Un crujido de árbol cambió la queja del río. Se sintió un griterío de piedras que ruedan. Las piedras, locas, salpicaron choques. Los choques saltaron al cuarto, se hundieron en los oídos. ¿Era ella una piedra rodando sobre abismos roncos, o era ella el centro de un choque de peñas y alaridos? 


Así rodando, rodando, se descuajaron las caderas. El cuerpo se transformó en un solo, inmenso nervio retorcido.

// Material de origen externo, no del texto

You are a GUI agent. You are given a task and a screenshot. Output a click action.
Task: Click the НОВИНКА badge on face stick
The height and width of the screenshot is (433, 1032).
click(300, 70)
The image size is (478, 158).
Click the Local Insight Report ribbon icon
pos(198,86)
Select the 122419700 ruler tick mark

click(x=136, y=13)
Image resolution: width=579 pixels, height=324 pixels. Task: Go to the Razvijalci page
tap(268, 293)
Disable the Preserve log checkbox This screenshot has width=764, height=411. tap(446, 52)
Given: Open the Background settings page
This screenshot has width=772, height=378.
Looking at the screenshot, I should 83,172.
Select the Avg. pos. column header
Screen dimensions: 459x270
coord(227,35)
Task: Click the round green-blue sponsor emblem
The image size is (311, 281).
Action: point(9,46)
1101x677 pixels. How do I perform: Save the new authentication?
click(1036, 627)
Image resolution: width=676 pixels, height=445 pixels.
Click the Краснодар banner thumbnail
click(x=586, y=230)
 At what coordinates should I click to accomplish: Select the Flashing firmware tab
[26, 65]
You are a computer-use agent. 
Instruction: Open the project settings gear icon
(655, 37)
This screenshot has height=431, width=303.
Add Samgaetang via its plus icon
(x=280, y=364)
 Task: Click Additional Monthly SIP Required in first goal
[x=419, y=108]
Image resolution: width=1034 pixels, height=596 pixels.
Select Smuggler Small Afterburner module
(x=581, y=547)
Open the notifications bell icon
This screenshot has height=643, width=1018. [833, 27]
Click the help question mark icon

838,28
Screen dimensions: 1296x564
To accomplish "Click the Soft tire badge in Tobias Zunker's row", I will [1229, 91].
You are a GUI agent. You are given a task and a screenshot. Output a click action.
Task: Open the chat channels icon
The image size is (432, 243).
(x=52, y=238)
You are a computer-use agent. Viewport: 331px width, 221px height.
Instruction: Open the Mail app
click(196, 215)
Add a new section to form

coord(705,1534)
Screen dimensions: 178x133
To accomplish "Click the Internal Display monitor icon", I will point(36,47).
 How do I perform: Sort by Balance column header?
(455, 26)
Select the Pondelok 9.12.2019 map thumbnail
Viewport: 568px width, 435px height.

Se hizo más tirante y le llegó, pobrecita, una oleada de sonidos como campanadas. 


Luego, del sonido quedó solamente el dolor. Del dolor, una carne prieta rojiza de cholo recién nacido. Lejos, a una distancia inasible, se desvaneció la caravana de piedras que ruedan. Las carnes, cansadas, se apaciguaron. Sobre el techo mordía con rabia el aguacero. 


En la madrugada la puerta se abrió. El hombre, agarrotado por el frío y la fatiga, se acercó a la cama. Habló, y el tono de su voz traslucía pesar, remordimiento:

María, pobrecita. ¡El río ‘ta creci’o!

 

 Ella volvió la cabeza y sonrió al ver el gesto de su cara. Fue que se quedó mirando el pequeño bulto que yacía a su lado. Mirándole los ojos, le dijo:

 

No fue na’a. Naa’ita.

El viento, madrugador y huraño, rascaba la nuca áspera del cañablancal.